"Mas aku capek, istirahat dulu ya!"
"Katanya mau renang? Apa nanti saja renangnya?" teriak Radit dari dapur.
Raditya melirik istrinya yang tak menjawab, juga tak kelihatan karena sudah masuk ke kamar, Radit kebagian membersihkan dan membereskan dapur setelah mereka eksperimen memasak dan hasilnya sudah mereka cicipi bersama.
Sebenarnya sangat seru memasak dan memakan hasil olahan mereka walaupun rasanya begitu aneh, bisa dimaklumi Radit dan Andhini datang dari keluarga yang berkecukupan dan bisa dibilang lebih di atas rata-rata tidak ada keterampilan bagi mereka dalam memasak karena kehidupan mereka dari kecil biasa dilayani.

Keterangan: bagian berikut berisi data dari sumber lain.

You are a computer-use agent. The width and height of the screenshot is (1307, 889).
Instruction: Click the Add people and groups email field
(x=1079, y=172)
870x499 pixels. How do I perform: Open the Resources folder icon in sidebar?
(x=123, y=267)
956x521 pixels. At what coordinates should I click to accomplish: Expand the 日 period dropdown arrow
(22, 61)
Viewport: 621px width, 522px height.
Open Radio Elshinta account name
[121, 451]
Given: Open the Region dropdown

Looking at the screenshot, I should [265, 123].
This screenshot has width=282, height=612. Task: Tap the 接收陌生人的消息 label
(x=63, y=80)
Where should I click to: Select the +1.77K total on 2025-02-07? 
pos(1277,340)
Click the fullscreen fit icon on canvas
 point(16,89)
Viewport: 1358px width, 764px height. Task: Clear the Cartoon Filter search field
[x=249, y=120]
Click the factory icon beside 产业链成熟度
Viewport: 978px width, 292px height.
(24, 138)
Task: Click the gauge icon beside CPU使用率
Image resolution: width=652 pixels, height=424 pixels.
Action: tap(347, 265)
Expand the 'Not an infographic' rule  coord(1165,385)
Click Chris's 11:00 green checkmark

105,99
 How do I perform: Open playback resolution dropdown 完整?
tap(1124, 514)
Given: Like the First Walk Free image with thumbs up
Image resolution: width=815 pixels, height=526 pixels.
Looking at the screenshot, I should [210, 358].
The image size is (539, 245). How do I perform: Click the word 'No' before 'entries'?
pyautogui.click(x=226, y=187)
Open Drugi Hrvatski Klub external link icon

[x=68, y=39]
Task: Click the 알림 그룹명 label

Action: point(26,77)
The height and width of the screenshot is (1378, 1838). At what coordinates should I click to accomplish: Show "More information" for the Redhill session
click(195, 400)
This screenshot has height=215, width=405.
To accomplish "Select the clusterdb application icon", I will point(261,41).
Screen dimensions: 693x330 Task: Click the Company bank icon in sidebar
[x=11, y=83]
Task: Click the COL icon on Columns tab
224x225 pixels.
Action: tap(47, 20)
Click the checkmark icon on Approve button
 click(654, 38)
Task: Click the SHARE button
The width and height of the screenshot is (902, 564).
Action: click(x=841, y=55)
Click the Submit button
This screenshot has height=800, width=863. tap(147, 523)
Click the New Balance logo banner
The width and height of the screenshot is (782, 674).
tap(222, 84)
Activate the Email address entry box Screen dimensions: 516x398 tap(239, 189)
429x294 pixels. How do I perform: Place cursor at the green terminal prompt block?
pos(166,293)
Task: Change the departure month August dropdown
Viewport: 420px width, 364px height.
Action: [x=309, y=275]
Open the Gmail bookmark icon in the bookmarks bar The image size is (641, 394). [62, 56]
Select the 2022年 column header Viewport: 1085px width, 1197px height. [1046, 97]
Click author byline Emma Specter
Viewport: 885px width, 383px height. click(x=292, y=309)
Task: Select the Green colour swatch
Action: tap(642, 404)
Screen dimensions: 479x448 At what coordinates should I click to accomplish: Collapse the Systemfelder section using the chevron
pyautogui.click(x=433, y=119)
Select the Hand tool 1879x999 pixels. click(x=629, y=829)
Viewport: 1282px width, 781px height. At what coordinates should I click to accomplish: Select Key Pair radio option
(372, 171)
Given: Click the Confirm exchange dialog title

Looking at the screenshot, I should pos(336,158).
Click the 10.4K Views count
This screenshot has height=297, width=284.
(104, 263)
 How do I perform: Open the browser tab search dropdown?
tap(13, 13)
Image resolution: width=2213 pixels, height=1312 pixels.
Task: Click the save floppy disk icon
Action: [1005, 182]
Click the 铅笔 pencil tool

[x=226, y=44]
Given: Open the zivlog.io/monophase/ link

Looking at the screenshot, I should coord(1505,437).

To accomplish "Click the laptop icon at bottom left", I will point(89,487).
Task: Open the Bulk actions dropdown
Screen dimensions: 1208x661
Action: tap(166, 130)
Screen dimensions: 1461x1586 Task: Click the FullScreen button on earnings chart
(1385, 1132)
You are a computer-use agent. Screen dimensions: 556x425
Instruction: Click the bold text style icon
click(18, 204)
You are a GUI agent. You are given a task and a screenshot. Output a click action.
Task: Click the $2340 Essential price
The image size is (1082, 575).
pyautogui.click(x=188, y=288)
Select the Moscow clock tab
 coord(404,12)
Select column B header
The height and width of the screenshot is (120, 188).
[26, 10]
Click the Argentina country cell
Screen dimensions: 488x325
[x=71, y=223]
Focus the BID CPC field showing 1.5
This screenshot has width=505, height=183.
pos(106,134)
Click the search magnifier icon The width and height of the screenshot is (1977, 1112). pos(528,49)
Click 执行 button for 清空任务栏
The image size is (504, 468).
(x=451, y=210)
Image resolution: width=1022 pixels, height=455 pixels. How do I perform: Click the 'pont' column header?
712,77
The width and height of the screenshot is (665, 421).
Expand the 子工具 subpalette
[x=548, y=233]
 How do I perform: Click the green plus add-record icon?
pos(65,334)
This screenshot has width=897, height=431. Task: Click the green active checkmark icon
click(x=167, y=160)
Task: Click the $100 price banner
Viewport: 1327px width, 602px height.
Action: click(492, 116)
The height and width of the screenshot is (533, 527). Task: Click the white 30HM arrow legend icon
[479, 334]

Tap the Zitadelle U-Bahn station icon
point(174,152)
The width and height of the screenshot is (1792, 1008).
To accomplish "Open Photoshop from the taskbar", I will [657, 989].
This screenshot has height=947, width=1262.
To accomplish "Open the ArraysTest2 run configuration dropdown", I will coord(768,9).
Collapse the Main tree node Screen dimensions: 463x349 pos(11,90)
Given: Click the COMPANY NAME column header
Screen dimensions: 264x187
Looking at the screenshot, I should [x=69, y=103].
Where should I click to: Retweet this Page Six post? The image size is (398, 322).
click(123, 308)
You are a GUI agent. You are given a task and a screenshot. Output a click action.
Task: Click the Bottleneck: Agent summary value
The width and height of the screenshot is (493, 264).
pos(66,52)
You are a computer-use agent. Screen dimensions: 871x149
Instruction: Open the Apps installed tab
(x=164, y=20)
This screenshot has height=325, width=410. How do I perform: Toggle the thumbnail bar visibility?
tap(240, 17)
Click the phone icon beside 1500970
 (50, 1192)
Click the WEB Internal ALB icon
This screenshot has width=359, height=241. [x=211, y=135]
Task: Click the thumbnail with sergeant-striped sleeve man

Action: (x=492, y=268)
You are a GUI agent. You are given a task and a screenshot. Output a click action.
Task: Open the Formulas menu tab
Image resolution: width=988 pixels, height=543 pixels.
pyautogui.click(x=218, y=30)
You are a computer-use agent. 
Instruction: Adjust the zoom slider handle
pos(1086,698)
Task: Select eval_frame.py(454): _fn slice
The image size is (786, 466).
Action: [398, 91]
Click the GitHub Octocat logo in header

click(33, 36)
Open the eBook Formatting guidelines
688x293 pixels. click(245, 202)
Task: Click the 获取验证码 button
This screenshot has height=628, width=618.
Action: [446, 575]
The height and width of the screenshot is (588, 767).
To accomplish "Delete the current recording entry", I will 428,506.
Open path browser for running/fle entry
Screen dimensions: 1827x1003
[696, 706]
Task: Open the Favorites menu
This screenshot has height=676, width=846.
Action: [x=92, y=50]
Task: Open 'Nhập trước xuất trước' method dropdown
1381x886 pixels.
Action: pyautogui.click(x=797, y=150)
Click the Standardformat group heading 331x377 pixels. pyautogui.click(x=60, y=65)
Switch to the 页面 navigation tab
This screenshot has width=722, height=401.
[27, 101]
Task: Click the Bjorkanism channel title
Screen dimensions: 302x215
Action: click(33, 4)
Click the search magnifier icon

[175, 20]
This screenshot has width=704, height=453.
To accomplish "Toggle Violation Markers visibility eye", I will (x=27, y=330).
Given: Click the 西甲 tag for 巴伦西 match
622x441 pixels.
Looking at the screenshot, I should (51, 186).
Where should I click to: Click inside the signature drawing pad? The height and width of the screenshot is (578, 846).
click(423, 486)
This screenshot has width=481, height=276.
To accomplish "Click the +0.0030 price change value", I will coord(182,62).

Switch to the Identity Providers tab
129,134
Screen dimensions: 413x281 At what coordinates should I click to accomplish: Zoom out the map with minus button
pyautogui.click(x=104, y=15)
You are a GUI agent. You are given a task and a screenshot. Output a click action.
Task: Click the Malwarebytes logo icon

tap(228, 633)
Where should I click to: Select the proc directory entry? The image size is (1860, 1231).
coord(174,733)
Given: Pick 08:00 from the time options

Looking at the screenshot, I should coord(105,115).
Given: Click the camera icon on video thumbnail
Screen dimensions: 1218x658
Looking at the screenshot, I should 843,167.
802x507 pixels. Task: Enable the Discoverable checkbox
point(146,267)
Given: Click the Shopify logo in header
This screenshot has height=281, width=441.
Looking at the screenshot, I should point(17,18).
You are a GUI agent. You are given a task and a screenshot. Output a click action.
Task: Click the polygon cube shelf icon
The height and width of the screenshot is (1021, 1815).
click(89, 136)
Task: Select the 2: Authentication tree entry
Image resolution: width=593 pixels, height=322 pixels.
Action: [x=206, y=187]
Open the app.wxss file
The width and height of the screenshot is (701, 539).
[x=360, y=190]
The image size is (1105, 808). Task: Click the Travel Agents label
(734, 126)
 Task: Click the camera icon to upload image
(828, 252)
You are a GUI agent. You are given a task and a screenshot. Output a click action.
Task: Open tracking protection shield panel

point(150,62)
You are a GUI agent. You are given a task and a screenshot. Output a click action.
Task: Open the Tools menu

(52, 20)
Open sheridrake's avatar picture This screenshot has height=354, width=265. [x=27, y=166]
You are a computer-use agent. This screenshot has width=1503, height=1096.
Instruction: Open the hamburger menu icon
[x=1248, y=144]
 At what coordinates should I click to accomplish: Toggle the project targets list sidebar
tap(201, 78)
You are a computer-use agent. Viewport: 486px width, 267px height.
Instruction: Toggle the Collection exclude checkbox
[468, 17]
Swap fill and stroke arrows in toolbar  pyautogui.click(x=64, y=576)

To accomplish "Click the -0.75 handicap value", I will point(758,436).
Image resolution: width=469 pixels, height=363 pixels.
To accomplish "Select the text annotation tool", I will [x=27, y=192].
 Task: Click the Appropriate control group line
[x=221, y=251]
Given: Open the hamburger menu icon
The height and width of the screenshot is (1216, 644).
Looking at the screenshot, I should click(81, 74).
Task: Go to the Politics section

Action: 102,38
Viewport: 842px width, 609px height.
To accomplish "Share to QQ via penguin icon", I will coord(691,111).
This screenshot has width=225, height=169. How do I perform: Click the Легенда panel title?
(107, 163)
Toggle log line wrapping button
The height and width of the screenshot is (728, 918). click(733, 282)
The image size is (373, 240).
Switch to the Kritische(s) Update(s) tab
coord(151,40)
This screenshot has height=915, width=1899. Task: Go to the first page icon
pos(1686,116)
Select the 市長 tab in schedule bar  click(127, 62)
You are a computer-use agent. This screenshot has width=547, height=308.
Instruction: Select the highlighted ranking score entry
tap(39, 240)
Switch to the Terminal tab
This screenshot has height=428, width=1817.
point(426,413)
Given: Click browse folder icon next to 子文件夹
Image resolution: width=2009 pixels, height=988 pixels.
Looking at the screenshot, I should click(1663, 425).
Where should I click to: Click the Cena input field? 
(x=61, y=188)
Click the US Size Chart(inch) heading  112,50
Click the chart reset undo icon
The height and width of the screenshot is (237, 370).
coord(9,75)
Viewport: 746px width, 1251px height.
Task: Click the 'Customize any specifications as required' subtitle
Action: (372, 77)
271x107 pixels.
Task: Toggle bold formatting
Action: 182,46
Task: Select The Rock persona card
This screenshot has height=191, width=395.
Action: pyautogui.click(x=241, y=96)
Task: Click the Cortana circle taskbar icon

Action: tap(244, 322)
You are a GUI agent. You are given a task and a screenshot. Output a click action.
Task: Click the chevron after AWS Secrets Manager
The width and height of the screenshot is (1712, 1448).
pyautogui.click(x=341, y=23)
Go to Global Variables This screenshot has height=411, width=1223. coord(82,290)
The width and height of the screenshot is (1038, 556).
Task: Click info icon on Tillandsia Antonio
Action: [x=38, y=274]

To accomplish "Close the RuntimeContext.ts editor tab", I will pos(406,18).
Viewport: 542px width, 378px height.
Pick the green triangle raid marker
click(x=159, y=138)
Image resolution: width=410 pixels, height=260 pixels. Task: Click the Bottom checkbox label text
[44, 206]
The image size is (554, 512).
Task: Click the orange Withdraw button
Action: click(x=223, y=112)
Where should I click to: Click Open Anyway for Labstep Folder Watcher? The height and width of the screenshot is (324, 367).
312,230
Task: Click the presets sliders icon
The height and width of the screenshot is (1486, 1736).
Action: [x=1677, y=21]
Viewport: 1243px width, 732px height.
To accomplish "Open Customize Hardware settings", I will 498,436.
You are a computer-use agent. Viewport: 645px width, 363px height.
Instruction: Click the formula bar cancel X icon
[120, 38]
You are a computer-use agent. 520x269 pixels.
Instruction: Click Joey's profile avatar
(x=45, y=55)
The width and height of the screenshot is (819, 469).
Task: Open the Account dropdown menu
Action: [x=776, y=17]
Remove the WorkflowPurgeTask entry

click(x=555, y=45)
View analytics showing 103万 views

Setelah menikah pun mereka sibuk dan tenggelam dengan dunia kerja, di perusahaan yang telah orang tua mereka persiapkan buat masa depannya, di rumah juga mereka cukup dilayani sama ART atau bila bosan makanan di rumah, mereka tinggal pijit tombol ponsel makanan akan datang, atau mereka pergi ke tempat-tempat yang mereka suka.
"Sayang, kok malah tiduran? apa kamu kecapekan?" Radit mendekat maksud mau merayu atau mengajak istrinya berenang biar ceria kembali.
Radit membalikan badan istrinya yang membelakanginya, dan berniat menciumnya.
"Lho kok malah nangis sayang, kenapa?"
Andhini memeluk suaminya dan menangis tumpah dalam dekapan Raditya.
"Aku takut Mas, aku takut kehilangan Mas Radit, aku mencintai kamu Mas," ucap Andhini dalam isak pilunya.
"Hai, hai, ada apa ini? iya sayang. Aku tahu kita saling cinta lantas apa masalahnya?"
"Aku tak ingin mengecewakan Mas Radit, keluarga Mas juga orang tuaku, tapi kenapa sampai saat ini aku belum hamil Mas?" ucap Andhini di sela-sela isakan sambil tersedu.
"Ya ampun sayang, semua itu bukan kuasa kita, kita hanya berusaha dan berdo'a hasilnya Yang Maha Kuasa yang menentukan."
"Aku mau anak Mas!"
"Iya, sabar. Kalau yang Maha Kuasa sudah menentukan semua akan begitu mudah."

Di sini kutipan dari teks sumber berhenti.